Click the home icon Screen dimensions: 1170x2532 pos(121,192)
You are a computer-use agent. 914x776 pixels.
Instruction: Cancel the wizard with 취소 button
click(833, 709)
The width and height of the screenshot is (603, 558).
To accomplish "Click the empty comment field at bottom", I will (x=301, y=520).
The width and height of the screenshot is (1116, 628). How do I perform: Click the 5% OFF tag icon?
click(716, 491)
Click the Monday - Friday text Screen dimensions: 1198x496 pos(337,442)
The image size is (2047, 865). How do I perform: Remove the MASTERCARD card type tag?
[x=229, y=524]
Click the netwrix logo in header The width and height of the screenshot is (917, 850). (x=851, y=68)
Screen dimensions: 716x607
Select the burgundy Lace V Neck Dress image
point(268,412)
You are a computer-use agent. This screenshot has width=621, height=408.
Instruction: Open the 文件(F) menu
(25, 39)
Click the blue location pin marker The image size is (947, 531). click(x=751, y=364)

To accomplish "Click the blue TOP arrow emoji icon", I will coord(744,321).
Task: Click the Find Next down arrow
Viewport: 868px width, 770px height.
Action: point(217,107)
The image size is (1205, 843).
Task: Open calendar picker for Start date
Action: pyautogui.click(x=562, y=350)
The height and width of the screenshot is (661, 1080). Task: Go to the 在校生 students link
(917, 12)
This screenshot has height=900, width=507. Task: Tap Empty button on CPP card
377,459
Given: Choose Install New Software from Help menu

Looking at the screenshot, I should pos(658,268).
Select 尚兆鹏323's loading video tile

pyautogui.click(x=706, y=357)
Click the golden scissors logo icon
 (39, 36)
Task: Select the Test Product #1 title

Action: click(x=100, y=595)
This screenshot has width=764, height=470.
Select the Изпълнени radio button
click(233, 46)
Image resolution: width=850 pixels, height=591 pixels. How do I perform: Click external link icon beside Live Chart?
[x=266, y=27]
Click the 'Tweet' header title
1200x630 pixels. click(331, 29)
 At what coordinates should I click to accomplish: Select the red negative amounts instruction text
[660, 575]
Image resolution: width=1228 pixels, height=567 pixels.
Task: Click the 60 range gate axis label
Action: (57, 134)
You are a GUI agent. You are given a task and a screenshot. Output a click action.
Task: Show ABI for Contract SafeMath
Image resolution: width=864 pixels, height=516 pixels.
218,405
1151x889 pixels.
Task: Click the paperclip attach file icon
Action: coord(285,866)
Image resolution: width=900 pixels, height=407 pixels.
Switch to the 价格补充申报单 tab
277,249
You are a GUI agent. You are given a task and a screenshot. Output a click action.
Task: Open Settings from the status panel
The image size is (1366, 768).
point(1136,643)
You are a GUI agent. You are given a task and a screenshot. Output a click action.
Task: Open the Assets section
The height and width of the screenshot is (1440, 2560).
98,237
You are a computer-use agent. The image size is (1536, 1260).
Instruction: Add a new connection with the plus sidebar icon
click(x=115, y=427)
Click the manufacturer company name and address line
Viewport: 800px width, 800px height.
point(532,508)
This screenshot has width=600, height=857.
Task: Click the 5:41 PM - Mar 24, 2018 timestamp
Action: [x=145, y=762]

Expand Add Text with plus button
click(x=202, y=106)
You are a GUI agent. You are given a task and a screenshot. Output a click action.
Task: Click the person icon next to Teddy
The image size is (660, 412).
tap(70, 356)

· · · ·

Starting at the first entry and ending at the last, reproduce each one exactly.

• **Reply**:
Click the home icon Screen dimensions: 1170x2532 pos(121,192)
You are a computer-use agent. 914x776 pixels.
Instruction: Cancel the wizard with 취소 button
click(833, 709)
The width and height of the screenshot is (603, 558).
To accomplish "Click the empty comment field at bottom", I will (x=301, y=520).
The width and height of the screenshot is (1116, 628). How do I perform: Click the 5% OFF tag icon?
click(716, 491)
Click the Monday - Friday text Screen dimensions: 1198x496 pos(337,442)
The image size is (2047, 865). How do I perform: Remove the MASTERCARD card type tag?
[x=229, y=524]
Click the netwrix logo in header The width and height of the screenshot is (917, 850). (x=851, y=68)
Screen dimensions: 716x607
Select the burgundy Lace V Neck Dress image
point(268,412)
You are a computer-use agent. This screenshot has width=621, height=408.
Instruction: Open the 文件(F) menu
(25, 39)
Click the blue location pin marker The image size is (947, 531). click(x=751, y=364)

To accomplish "Click the blue TOP arrow emoji icon", I will coord(744,321).
Task: Click the Find Next down arrow
Viewport: 868px width, 770px height.
Action: point(217,107)
The image size is (1205, 843).
Task: Open calendar picker for Start date
Action: pyautogui.click(x=562, y=350)
The height and width of the screenshot is (661, 1080). Task: Go to the 在校生 students link
(917, 12)
This screenshot has height=900, width=507. Task: Tap Empty button on CPP card
377,459
Given: Choose Install New Software from Help menu

Looking at the screenshot, I should pos(658,268).
Select 尚兆鹏323's loading video tile

pyautogui.click(x=706, y=357)
Click the golden scissors logo icon
 (39, 36)
Task: Select the Test Product #1 title

Action: click(x=100, y=595)
This screenshot has width=764, height=470.
Select the Изпълнени radio button
click(233, 46)
Image resolution: width=850 pixels, height=591 pixels. How do I perform: Click external link icon beside Live Chart?
[x=266, y=27]
Click the 'Tweet' header title
1200x630 pixels. click(331, 29)
 At what coordinates should I click to accomplish: Select the red negative amounts instruction text
[660, 575]
Image resolution: width=1228 pixels, height=567 pixels.
Task: Click the 60 range gate axis label
Action: (57, 134)
You are a GUI agent. You are given a task and a screenshot. Output a click action.
Task: Show ABI for Contract SafeMath
Image resolution: width=864 pixels, height=516 pixels.
218,405
1151x889 pixels.
Task: Click the paperclip attach file icon
Action: coord(285,866)
Image resolution: width=900 pixels, height=407 pixels.
Switch to the 价格补充申报单 tab
277,249
You are a GUI agent. You are given a task and a screenshot. Output a click action.
Task: Open Settings from the status panel
The image size is (1366, 768).
point(1136,643)
You are a GUI agent. You are given a task and a screenshot. Output a click action.
Task: Open the Assets section
The height and width of the screenshot is (1440, 2560).
98,237
You are a computer-use agent. The image size is (1536, 1260).
Instruction: Add a new connection with the plus sidebar icon
click(x=115, y=427)
Click the manufacturer company name and address line
Viewport: 800px width, 800px height.
point(532,508)
This screenshot has width=600, height=857.
Task: Click the 5:41 PM - Mar 24, 2018 timestamp
Action: [x=145, y=762]

Expand Add Text with plus button
click(x=202, y=106)
You are a GUI agent. You are given a task and a screenshot. Output a click action.
Task: Click the person icon next to Teddy
The image size is (660, 412).
tap(70, 356)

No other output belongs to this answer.